Cisco SD WAN Zero Day CVE-2026-20127 Exploited Since 2023 to Gain Admin Access

A critical zero-day vulnerability affecting Cisco Catalyst SD-WAN platforms has been actively exploited since 2023, enabling attackers to gain unauthorized administrative access to targeted environments. The flaw, identified as CVE-2026-20127, carries a maximum CVSS score of 10.0 and impacts both Cisco Catalyst SD-WAN Controller and SD-WAN Manager solutions.

The vulnerability allows a remote, unauthenticated attacker to bypass authentication by sending specially crafted requests to a vulnerable system. Successful exploitation grants elevated privileges under a high level internal account, though not directly as root.

Technical Root Cause and Impact

According to Cisco’s advisory, the issue stems from a malfunction in the peering authentication mechanism. Because the authentication validation does not function correctly, attackers can introduce malicious requests that effectively override access controls.

Once inside, the adversary can leverage the privileged internal account to access NETCONF services and manipulate network configurations across the SD-WAN fabric. This level of access presents serious risks for enterprise networks, government infrastructure, and critical infrastructure sectors.

The vulnerability affects multiple deployment models regardless of configuration, including:

On-Prem Deployment
Cisco Hosted SD-WAN Cloud
Cisco Hosted SD-WAN Cloud, Cisco Managed
Cisco Hosted SD-WAN Cloud, FedRAMP Environment

Cisco credited the Australian Signals Directorate’s Australian Cyber Security Centre for responsibly reporting the issue. The company is tracking the exploitation cluster under the designation UAT-8616, describing it as a highly advanced and capable threat actor.

Exploitation Chain and Privilege Escalation

Authorities confirmed that UAT-8616 has leveraged this zero-day vulnerability since 2023 to gain initial access. After breaching exposed systems, attackers reportedly created a rogue SD-WAN peer within the management or control plane.

This rogue device appeared as a legitimate but temporary SD-WAN component, allowing the attacker to execute trusted actions inside the network management environment.

Following the initial compromise, the threat actor exploited built in update mechanisms to downgrade software versions. This downgrade enabled exploitation of CVE-2022-20775, a previously disclosed privilege escalation flaw in Cisco SD-WAN CLI software. By abusing this vulnerability, attackers escalated privileges to root level and later restored the software to its original version to avoid detection.

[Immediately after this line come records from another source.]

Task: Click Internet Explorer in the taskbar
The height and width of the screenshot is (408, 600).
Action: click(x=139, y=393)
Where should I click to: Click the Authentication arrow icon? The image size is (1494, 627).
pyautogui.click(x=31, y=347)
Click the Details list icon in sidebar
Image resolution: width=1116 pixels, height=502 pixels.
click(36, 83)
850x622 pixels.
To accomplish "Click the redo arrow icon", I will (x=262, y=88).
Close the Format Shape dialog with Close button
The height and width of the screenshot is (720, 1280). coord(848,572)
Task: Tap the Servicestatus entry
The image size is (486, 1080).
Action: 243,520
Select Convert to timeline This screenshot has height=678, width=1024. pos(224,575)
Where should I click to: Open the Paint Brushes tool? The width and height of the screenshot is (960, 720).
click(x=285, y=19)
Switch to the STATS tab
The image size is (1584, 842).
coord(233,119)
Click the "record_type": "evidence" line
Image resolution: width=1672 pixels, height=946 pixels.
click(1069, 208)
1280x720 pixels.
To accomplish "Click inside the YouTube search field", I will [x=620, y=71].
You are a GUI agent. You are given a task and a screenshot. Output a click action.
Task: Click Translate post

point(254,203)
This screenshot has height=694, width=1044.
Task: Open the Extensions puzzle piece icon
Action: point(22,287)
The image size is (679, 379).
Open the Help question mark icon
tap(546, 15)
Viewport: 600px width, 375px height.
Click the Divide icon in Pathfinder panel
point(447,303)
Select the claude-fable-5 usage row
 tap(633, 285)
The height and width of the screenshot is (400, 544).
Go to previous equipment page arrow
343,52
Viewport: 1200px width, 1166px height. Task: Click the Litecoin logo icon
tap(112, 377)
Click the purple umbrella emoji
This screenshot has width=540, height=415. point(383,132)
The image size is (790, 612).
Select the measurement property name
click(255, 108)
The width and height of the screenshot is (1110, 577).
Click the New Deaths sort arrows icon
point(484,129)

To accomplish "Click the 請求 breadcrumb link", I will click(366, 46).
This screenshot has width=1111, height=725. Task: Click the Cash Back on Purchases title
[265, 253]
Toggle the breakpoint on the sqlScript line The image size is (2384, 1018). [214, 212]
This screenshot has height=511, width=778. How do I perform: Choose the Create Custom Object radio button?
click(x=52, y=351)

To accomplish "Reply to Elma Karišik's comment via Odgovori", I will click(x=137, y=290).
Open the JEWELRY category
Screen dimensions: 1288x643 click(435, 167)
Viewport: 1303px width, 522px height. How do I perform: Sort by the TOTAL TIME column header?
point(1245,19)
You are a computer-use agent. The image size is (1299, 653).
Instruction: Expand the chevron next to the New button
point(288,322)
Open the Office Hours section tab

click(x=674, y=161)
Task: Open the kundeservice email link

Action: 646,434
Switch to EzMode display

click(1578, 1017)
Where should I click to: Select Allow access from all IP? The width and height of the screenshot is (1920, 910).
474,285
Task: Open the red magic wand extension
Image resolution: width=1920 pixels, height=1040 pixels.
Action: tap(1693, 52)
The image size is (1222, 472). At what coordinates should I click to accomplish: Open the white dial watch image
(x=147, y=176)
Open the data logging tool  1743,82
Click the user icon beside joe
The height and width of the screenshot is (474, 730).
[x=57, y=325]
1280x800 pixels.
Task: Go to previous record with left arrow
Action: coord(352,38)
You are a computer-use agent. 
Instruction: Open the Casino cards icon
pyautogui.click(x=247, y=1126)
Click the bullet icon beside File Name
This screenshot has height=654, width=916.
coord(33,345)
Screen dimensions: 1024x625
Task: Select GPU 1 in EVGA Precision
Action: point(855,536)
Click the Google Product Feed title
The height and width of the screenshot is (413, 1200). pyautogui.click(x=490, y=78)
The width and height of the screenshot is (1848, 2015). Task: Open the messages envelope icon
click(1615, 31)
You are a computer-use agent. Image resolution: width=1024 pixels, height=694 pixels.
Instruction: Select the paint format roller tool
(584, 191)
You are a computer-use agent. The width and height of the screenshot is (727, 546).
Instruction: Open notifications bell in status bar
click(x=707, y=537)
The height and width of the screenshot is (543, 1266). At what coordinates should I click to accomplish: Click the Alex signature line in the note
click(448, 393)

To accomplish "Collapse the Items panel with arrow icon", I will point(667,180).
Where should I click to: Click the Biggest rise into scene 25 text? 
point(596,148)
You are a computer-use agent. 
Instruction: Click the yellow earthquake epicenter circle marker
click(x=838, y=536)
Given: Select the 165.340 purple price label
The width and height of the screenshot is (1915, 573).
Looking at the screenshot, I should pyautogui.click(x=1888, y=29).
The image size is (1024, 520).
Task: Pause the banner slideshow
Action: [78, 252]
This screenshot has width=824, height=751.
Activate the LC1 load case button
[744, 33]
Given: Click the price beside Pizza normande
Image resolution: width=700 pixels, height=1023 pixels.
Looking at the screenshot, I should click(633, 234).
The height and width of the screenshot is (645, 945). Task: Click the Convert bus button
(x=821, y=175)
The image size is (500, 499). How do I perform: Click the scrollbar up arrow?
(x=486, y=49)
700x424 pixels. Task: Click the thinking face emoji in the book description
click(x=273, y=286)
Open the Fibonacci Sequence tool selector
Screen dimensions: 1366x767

Post-Compromise Activities

Investigations revealed several actions taken after gaining control:

Creation of local user accounts designed to mimic legitimate administrators
Insertion of SSH authorized keys for persistent root access
Modification of SD-WAN startup scripts to customize the operating environment
Use of NETCONF over port 830 and SSH to move laterally between appliances
Deletion of logs under /var/log, clearing command history, and erasing network connection traces

This pattern reflects a broader trend of targeting network edge devices to establish long term footholds within high value networks.

Patching and Mitigation

Cisco has released patched versions across multiple software branches and strongly advises immediate upgrades. Systems running versions prior to 20.9.1 must migrate to fixed releases. Updated builds have been issued across supported version lines including 20.9, 20.12, 20.15, and 20.18 branches.

Organizations with internet exposed Cisco Catalyst SD-WAN Controller systems are considered at elevated risk.

Cisco recommends auditing the following log file for suspicious activity:

/var/log/auth.log

Administrators should specifically search for entries containing “Accepted publickey for vmanage-admin” from unknown IP addresses. These IPs should be cross checked against legitimate System IP entries visible in the SD-WAN Manager web interface under Devices and System IP.

CISA Emergency Directive and Federal Response

The Cybersecurity and Infrastructure Security Agency has added both CVE-2026-20127 and CVE-2022-20775 to its Known Exploited Vulnerabilities (KEV)  catalog. Federal Civilian Executive Branch agencies are required to apply mitigations within 24 hours.

CISA has also issued Emergency Directive 26-03, mandating federal agencies to inventory SD-WAN systems, apply security updates, and assess potential compromise.

To identify downgrade or unexpected reboot activity, CISA recommends reviewing:

/var/volatile/log/vdebug
/var/log/tmplog/vdebug
/var/volatile/log/sw_script_synccdb.log

Agencies must submit a full inventory of affected SD-WAN systems by February 26, 2026, followed by a detailed remediation report by March 5, 2026, and a final hardening confirmation by March 26, 2026.

The active exploitation of this zero-day underscores the persistent targeting of network infrastructure devices and reinforces the urgency of proactive patch management, log monitoring, and defense in depth strategies.